Re: [PATCH 2/9] iommu/dma-iommu: Add function to flush any cached not present IOTLB entries

From: Robin Murphy
Date: Tue Apr 16 2019 - 10:01:08 EST


On 11/04/2019 19:47, Tom Murphy wrote:
Both the AMD and Intel drivers can cache not present IOTLB entries. To
convert these drivers to the dma-iommu api we need a generic way to
flush the NP cache. IOMMU drivers which have a NP cache can implement
the .flush_np_cache function in the iommu ops struct. I will implement
.flush_np_cache for both the Intel and AMD drivers in later patches.

The Intel np-cache is described here:
https://software.intel.com/sites/default/files/managed/c5/15/vt-directed-io-spec.pdf#G7.66452

And the AMD np-cache is described here:
https://developer.amd.com/wordpress/media/2012/10/34434-IOMMU-Rev_1.26_2-11-09.pdf#page=63

Callers expect that once iommu_map() returns successfully, the mapping exists and is ready to use - if these drivers aren't handling this flushing internally, how are they not already broken for e.g.
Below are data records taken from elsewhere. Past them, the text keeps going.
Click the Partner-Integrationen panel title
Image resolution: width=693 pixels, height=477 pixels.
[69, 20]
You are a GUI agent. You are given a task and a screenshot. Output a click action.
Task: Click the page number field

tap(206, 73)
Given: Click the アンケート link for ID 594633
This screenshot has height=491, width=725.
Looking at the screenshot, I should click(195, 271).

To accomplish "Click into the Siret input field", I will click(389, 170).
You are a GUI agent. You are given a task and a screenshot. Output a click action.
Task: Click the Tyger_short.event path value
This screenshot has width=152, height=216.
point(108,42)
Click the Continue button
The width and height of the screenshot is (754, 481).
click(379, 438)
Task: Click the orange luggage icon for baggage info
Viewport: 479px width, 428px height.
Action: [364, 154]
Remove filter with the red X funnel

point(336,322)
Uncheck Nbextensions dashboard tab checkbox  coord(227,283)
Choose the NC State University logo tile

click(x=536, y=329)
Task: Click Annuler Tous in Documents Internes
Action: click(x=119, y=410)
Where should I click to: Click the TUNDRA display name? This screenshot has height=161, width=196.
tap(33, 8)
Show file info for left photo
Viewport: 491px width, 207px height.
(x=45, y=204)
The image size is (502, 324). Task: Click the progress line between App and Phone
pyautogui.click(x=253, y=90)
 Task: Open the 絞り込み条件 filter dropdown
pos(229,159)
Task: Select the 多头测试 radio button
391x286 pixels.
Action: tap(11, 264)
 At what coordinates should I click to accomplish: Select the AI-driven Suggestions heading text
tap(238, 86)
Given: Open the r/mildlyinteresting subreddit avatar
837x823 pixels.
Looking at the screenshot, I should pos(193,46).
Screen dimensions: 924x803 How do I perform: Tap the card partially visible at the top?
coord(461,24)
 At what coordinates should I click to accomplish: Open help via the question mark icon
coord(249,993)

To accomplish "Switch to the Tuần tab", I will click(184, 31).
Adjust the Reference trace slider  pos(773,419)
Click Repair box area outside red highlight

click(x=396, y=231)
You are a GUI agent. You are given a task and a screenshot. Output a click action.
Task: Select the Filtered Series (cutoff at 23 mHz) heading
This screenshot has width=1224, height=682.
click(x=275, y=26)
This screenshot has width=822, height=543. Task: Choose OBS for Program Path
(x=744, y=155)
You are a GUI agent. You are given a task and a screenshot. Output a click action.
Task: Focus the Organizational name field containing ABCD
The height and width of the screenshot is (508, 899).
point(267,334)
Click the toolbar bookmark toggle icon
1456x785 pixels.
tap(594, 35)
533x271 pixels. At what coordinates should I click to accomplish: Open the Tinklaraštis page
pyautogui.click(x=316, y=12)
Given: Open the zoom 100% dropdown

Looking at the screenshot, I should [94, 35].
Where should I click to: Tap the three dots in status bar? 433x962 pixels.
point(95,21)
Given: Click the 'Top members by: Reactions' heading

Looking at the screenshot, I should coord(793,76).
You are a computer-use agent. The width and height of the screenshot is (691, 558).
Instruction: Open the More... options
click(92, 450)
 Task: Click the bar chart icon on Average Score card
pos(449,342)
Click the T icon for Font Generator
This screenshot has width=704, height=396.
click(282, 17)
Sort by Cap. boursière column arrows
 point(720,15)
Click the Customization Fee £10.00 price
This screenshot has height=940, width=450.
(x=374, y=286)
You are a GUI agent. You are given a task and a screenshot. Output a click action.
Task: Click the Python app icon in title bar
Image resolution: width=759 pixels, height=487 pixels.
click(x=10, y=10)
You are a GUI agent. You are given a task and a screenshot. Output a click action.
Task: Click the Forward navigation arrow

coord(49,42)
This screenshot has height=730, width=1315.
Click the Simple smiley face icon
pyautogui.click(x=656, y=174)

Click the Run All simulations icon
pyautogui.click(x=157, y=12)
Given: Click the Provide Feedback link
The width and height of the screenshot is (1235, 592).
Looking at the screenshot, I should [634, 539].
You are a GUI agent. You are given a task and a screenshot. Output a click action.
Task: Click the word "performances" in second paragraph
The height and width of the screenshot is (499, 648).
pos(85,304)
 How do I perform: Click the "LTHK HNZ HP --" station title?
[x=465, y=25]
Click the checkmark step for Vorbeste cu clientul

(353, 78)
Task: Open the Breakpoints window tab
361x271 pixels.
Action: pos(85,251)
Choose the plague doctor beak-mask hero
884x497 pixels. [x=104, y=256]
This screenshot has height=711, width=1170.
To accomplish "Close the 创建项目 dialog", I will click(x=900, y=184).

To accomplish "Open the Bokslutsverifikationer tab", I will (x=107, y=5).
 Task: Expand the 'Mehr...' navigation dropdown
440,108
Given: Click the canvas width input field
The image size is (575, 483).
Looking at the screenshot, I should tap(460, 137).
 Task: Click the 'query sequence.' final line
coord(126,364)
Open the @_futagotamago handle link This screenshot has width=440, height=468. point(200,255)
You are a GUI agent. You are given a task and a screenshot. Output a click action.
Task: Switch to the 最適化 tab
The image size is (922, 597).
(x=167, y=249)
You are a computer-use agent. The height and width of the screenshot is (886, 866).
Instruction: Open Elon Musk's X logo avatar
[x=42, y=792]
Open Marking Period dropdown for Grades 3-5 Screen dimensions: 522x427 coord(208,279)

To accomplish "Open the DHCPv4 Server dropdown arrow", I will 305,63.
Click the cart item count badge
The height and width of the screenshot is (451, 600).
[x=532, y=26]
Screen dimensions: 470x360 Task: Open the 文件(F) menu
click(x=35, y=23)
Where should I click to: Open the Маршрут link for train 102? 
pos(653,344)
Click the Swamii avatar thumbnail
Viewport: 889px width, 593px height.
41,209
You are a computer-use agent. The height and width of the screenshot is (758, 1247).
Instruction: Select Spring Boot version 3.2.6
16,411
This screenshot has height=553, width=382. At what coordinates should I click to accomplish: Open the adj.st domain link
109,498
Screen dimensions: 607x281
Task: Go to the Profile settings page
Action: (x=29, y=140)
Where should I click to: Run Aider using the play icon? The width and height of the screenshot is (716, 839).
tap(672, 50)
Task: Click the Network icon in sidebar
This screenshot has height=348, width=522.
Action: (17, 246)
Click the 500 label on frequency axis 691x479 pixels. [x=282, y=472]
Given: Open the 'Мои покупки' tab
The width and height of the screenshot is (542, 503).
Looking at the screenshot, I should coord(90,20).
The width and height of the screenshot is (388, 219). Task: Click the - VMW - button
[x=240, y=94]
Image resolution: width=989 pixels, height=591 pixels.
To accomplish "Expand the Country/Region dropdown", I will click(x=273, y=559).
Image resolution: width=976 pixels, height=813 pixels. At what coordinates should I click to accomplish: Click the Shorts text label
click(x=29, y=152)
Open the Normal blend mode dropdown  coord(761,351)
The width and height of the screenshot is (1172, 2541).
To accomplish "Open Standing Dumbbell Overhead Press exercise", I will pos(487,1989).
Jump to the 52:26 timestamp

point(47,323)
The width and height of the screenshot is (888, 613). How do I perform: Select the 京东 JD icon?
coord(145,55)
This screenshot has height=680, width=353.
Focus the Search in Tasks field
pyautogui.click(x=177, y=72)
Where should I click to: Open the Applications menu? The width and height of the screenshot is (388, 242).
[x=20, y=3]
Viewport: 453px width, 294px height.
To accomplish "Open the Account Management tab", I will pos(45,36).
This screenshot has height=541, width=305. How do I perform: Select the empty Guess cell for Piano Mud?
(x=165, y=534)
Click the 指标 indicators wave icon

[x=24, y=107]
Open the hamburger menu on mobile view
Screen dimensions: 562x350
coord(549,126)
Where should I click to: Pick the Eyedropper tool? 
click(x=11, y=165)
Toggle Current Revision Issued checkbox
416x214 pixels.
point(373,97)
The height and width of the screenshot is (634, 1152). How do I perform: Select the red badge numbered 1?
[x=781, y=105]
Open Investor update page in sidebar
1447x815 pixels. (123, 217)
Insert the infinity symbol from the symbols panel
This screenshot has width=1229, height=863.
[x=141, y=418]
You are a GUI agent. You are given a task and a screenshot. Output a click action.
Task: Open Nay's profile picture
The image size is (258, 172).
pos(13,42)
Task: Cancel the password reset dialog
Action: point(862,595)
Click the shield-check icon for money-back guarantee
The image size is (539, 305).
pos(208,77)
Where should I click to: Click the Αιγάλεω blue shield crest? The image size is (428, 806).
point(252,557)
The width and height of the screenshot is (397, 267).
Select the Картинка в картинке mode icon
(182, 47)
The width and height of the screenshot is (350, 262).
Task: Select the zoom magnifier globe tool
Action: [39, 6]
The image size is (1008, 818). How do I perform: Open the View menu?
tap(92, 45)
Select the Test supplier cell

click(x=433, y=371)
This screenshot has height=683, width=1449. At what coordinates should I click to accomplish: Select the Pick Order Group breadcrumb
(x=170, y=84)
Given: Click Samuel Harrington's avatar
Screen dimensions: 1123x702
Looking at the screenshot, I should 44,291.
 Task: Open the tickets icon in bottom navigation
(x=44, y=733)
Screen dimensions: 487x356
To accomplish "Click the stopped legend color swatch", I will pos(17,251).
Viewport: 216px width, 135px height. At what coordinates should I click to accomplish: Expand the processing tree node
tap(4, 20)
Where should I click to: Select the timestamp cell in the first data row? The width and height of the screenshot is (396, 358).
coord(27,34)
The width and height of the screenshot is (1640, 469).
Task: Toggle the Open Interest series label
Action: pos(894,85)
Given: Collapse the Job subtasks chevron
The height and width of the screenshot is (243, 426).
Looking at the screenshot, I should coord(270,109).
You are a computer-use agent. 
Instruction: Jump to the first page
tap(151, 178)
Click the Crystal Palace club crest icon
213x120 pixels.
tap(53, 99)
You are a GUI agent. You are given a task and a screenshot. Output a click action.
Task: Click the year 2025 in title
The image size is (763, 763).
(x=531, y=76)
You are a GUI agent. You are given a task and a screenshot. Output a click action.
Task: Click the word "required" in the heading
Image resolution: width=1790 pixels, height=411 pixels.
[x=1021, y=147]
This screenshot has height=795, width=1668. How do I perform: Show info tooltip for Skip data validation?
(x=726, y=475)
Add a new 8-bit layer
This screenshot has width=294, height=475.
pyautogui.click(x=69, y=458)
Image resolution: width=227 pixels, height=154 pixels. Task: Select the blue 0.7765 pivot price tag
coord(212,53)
VFIO?

Signed-off-by: Tom Murphy <tmurphy@xxxxxxxxxx>
---
drivers/iommu/dma-iommu.c | 10 ++++++++++
include/linux/iommu.h | 3 +++
2 files changed, 13 insertions(+)

diff --git a/drivers/iommu/dma-iommu.c b/drivers/iommu/dma-iommu.c
index 1a4bff3f8427..cc5da30d6e58 100644
--- a/drivers/iommu/dma-iommu.c
+++ b/drivers/iommu/dma-iommu.c
@@ -594,6 +594,9 @@ struct page **iommu_dma_alloc(struct device *dev, size_t size, gfp_t gfp,
< size)
goto out_free_sg;
+ if (domain->ops->flush_np_cache)
+ domain->ops->flush_np_cache(domain, iova, size);
+

This doesn't scale. At the very least, it should be internal to iommu_map() and exposed to be the responsibility of every external caller now and forever after.

That said, I've now gone and looked and AFAICS both the Intel and AMD drivers *do* appear to handle this in their iommu_ops::map callbacks already, so the whole patch does indeed seem bogus. What might be worthwhile, though, is seeing if there's scope to refactor those drivers to push some of it into an iommu_ops::iotlb_sync_map callback to optimise the flushing for multi-page mappings.

Robin.

*handle = iova;
sg_free_table(&sgt);
return pages;
@@ -652,6 +655,10 @@ static dma_addr_t __iommu_dma_map(struct device *dev, phys_addr_t phys,
iommu_dma_free_iova(cookie, iova, size);
return DMA_MAPPING_ERROR;
}
+
+ if (domain->ops->flush_np_cache)
+ domain->ops->flush_np_cache(domain, iova, size);
+
return iova + iova_off;
}
@@ -812,6 +819,9 @@ int iommu_dma_map_sg(struct device *dev, struct scatterlist *sg,
if (iommu_map_sg_atomic(domain, iova, sg, nents, prot) < iova_len)
goto out_free_iova;
+ if (domain->ops->flush_np_cache)
+ domain->ops->flush_np_cache(domain, iova, iova_len);
+
return __finalise_sg(dev, sg, nents, iova);
out_free_iova:
diff --git a/include/linux/iommu.h b/include/linux/iommu.h
index 75559918d9bd..47ff8d731d6a 100644
--- a/include/linux/iommu.h
+++ b/include/linux/iommu.h
@@ -173,6 +173,7 @@ struct iommu_resv_region {
* @iotlb_sync_map: Sync mappings created recently using @map to the hardware
* @iotlb_sync: Flush all queued ranges from the hardware TLBs and empty flush
* queue
+ * @flush_np_cache: Flush the non present entry cache
* @iova_to_phys: translate iova to physical address
* @add_device: add device to iommu grouping
* @remove_device: remove device from iommu grouping
@@ -209,6 +210,8 @@ struct iommu_ops {
unsigned long iova, size_t size);
void (*iotlb_sync_map)(struct iommu_domain *domain);
void (*iotlb_sync)(struct iommu_domain *domain);
+ void (*flush_np_cache)(struct iommu_domain *domain,
+ unsigned long iova, size_t size);
phys_addr_t (*iova_to_phys)(struct iommu_domain *domain, dma_addr_t iova);
int (*add_device)(struct device *dev);
void (*remove_device)(struct device *dev);